== PROVIDED DATA
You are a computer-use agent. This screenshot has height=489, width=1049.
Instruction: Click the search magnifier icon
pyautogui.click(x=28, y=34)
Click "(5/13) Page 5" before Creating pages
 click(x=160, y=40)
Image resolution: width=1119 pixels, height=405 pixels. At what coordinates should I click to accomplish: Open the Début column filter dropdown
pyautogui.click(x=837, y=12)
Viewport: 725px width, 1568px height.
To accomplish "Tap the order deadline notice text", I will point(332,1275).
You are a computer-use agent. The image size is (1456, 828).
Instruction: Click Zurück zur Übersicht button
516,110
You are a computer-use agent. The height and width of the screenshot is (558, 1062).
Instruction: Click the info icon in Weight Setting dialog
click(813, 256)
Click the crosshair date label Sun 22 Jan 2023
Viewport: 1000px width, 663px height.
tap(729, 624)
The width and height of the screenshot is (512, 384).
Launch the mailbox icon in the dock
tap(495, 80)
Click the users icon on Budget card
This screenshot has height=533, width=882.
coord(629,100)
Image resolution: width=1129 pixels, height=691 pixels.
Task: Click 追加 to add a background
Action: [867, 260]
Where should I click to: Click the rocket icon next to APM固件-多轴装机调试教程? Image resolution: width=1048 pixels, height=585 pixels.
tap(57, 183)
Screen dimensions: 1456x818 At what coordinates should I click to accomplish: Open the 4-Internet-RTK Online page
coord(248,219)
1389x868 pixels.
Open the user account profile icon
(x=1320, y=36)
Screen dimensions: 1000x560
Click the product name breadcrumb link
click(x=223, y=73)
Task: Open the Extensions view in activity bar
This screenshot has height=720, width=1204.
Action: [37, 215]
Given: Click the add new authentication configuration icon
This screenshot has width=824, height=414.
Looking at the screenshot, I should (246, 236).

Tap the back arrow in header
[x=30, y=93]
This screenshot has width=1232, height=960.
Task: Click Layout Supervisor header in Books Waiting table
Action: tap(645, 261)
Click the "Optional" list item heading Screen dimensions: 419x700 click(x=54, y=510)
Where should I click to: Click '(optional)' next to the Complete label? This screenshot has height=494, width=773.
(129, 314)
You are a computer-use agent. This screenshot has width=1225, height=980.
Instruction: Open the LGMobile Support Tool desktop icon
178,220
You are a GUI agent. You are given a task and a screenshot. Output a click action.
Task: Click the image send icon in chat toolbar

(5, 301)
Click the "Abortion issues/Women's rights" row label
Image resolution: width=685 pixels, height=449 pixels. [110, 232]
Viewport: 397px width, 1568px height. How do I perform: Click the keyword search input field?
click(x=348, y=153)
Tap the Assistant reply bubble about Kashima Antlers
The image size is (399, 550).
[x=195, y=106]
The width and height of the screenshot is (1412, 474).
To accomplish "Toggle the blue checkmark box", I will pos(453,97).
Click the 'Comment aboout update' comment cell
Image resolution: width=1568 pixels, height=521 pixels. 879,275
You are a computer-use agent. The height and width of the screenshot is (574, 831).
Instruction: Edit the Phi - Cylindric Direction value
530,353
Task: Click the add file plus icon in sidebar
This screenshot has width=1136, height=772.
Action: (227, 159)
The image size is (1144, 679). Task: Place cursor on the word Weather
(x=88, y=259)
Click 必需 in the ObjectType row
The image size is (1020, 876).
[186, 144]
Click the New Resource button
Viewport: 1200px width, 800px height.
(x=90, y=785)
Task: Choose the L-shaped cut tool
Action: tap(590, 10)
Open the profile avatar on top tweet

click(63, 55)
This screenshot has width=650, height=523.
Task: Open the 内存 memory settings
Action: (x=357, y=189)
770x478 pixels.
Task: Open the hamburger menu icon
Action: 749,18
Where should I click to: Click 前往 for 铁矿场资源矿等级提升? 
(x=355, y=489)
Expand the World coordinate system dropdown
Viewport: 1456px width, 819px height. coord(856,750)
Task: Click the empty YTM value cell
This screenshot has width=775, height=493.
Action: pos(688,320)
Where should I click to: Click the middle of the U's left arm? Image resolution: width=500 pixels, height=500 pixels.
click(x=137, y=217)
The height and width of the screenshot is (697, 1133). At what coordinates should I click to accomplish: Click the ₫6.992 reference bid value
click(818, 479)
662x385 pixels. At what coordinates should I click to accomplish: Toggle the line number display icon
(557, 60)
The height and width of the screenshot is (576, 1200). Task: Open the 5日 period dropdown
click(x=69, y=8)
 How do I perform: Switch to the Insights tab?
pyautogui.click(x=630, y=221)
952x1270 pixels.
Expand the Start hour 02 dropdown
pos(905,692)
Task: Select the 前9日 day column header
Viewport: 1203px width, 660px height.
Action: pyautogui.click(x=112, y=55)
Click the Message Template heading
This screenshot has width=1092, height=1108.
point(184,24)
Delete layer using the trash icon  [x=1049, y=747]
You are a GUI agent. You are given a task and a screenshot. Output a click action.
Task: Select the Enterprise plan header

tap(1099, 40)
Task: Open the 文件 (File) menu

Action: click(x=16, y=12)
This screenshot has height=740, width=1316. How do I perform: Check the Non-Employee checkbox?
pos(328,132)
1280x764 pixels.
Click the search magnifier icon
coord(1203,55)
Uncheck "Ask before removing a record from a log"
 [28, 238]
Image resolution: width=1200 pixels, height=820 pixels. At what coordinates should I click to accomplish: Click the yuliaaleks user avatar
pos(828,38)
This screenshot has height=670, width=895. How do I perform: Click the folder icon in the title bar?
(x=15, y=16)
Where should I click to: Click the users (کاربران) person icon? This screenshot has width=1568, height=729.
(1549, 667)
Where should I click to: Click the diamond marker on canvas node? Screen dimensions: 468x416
====
• _TRY IT_: Using the records above, copy every line that has the word "will" in it.

• _RESPONSE AREA_:
To accomplish "Tap the order deadline notice text", I will point(332,1275).
To accomplish "Toggle the blue checkmark box", I will pos(453,97).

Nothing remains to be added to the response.